Toda esta fauna maravilhosa vivia no centro da Pangea. Para redesenhar a geometria de Pangea, os paleontólogos e os geólogos recorrem muitas vezes aos fósseis escavados em diferentes regiões do mundo. O pampaphoneus vem assentar mais uma peça nesse enigma geológico.
"O Pampaphoneus biccai era uma mistura de um dragão de Komodo com um tigre de bengala", diz o paleontólogo salvadorenho Juan Carlos Cisneros, 38 anos, da Universidade Federal do Piauí, em Teresina. O pampaphoneus era um réptil dinocefálio. Era um carnívoro com cerca de 3 metros de comprimento. É o primeiro carnívoro do Permiano achado na América do Sul.
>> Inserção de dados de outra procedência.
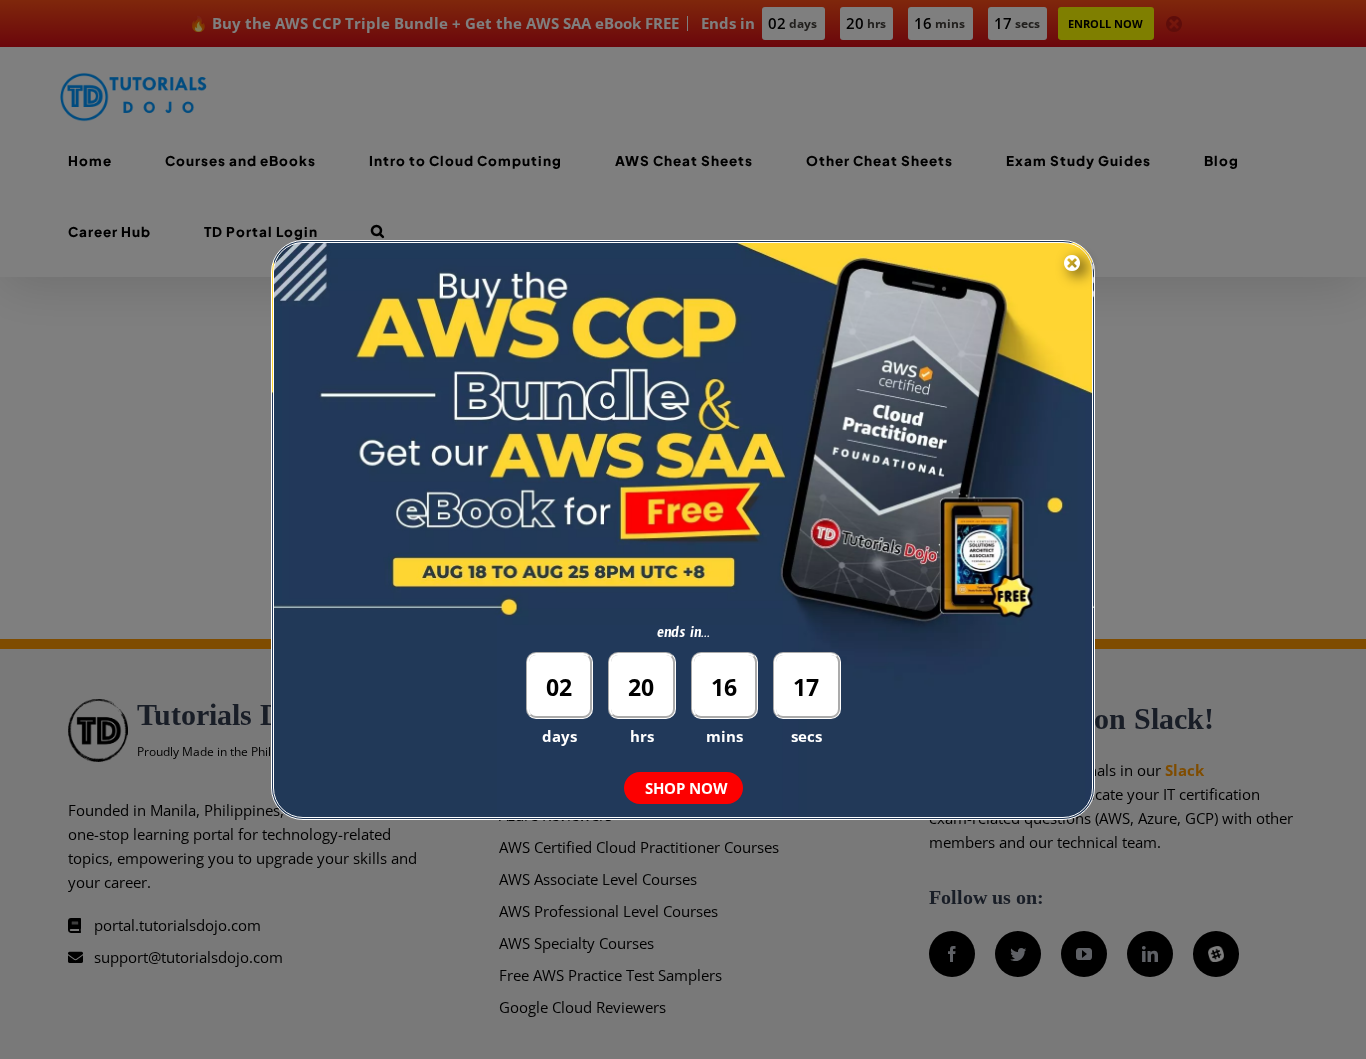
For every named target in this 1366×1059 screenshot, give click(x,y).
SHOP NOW (686, 788)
Como já se conheciam na África do Sul animais semelhantes ao pampaphoneus, era natural esperar que, cedo ou tarde, fossem achados fósseis parecidos no Brasil, pois o Rio Grande do Sul e a África do Sul estavam coladas no Permiano. O que não era de esperar seria descobrir que o pampaphoneus era muito mais parecido com uma espécie achada na Rússia, o titanophoneus, que tinha 7 metros.
Ora, na configuração mais em voga de como teria sido Pangea, a América do Sul e a Rússia ficam por demais distantes uma da outra para abrigar animais tão semelhantes, pondera Cisneros e seus colegas no estudo publicado na revista científica americana "Proceedings of the National Academy of Sciences".
Será que o desenho atual de Pangea está correto? Ou será que o achado do pampaphoneus indica a necessidade de repensar a posição relativa da Ásia e da América do Sul naquele antigo tabuleiro mundial?


Referências:
Cerda, I.A., A.P. Carabajal, L. Salgado, R.A. Coria, M.A. Reguero, C.P. Tambussi, & J.J. Moly. 2012. The first record of a sauropod dinosaur from Antarctica. Naturwissenschaften 99(1):83-87. 
Cisneros, J.C., F. Abdala, S. Atayman-Güven, B.S. Rubidge, A.M. Celâl Sxengör, & C.L. Schultz. 2012. Carnivorous dinocephalian from the Middle Permian of Brazil and tetrapod dispersal in Pangaea. Proceedings of the National Academy of Sciences. doi:10.1073/pnas.1115975109
Wegener, A. 1912. Die Herausbildung der Grossformen der Erdrinde (Kontinente und Ozeane), auf geophysikalischer Grundlage. Petermanns Geographische Mitteilungen 63:185-195, 253-256, 305-309.
Wegener, A. 1912. Die Entstehung der Kontinente. Geologische Rundschau 3(4):276-292.